Start of RECORDS PROVIDED
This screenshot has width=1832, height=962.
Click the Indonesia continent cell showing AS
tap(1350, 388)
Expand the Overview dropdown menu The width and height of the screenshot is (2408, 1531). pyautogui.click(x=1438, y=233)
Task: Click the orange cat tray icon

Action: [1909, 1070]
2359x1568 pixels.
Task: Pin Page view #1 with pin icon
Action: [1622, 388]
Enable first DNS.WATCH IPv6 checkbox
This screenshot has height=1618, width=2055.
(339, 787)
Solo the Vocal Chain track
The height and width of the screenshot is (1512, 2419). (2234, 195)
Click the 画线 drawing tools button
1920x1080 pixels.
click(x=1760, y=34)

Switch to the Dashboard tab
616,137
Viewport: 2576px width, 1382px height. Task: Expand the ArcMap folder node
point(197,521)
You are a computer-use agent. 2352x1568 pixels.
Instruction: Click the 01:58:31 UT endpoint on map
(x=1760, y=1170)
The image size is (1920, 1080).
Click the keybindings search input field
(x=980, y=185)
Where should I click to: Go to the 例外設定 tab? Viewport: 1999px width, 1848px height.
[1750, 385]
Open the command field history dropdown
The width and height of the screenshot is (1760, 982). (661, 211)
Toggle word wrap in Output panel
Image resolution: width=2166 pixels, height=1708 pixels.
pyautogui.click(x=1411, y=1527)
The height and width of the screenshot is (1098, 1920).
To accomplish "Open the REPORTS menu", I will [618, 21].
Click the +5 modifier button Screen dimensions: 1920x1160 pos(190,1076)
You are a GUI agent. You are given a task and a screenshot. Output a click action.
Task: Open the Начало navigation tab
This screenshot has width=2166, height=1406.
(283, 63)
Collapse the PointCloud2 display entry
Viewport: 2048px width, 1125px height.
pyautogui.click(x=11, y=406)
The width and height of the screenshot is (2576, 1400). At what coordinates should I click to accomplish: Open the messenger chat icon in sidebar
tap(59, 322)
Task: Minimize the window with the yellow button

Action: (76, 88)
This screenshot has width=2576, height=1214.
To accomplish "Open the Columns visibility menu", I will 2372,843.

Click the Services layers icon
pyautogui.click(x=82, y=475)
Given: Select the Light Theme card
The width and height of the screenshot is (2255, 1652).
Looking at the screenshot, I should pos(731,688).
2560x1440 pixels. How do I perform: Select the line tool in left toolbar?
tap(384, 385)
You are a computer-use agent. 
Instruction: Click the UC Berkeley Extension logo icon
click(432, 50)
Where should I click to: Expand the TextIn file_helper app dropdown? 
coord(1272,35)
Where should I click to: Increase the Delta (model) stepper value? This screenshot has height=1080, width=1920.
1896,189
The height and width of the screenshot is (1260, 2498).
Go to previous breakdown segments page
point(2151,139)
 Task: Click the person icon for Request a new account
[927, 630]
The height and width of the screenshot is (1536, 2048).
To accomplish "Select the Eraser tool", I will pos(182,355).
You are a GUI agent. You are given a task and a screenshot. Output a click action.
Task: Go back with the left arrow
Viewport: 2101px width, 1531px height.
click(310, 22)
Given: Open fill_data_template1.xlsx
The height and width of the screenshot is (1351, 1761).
End of RECORDS PROVIDED
[PROBLEM REQUIREMENTS] The answer should consist solely of the lines from the first line above through the one with "Given: Select the Light Theme card", both included, repeated exactly.

[ANSWER TO THE EXERCISE]
This screenshot has width=1832, height=962.
Click the Indonesia continent cell showing AS
tap(1350, 388)
Expand the Overview dropdown menu The width and height of the screenshot is (2408, 1531). pyautogui.click(x=1438, y=233)
Task: Click the orange cat tray icon

Action: [1909, 1070]
2359x1568 pixels.
Task: Pin Page view #1 with pin icon
Action: [1622, 388]
Enable first DNS.WATCH IPv6 checkbox
This screenshot has height=1618, width=2055.
(339, 787)
Solo the Vocal Chain track
The height and width of the screenshot is (1512, 2419). (2234, 195)
Click the 画线 drawing tools button
1920x1080 pixels.
click(x=1760, y=34)

Switch to the Dashboard tab
616,137
Viewport: 2576px width, 1382px height. Task: Expand the ArcMap folder node
point(197,521)
You are a computer-use agent. 2352x1568 pixels.
Instruction: Click the 01:58:31 UT endpoint on map
(x=1760, y=1170)
The image size is (1920, 1080).
Click the keybindings search input field
(x=980, y=185)
Where should I click to: Go to the 例外設定 tab? Viewport: 1999px width, 1848px height.
[1750, 385]
Open the command field history dropdown
The width and height of the screenshot is (1760, 982). (661, 211)
Toggle word wrap in Output panel
Image resolution: width=2166 pixels, height=1708 pixels.
pyautogui.click(x=1411, y=1527)
The height and width of the screenshot is (1098, 1920).
To accomplish "Open the REPORTS menu", I will [618, 21].
Click the +5 modifier button Screen dimensions: 1920x1160 pos(190,1076)
You are a GUI agent. You are given a task and a screenshot. Output a click action.
Task: Open the Начало navigation tab
This screenshot has width=2166, height=1406.
(283, 63)
Collapse the PointCloud2 display entry
Viewport: 2048px width, 1125px height.
pyautogui.click(x=11, y=406)
The width and height of the screenshot is (2576, 1400). At what coordinates should I click to accomplish: Open the messenger chat icon in sidebar
tap(59, 322)
Task: Minimize the window with the yellow button

Action: (76, 88)
This screenshot has width=2576, height=1214.
To accomplish "Open the Columns visibility menu", I will 2372,843.

Click the Services layers icon
pyautogui.click(x=82, y=475)
Given: Select the Light Theme card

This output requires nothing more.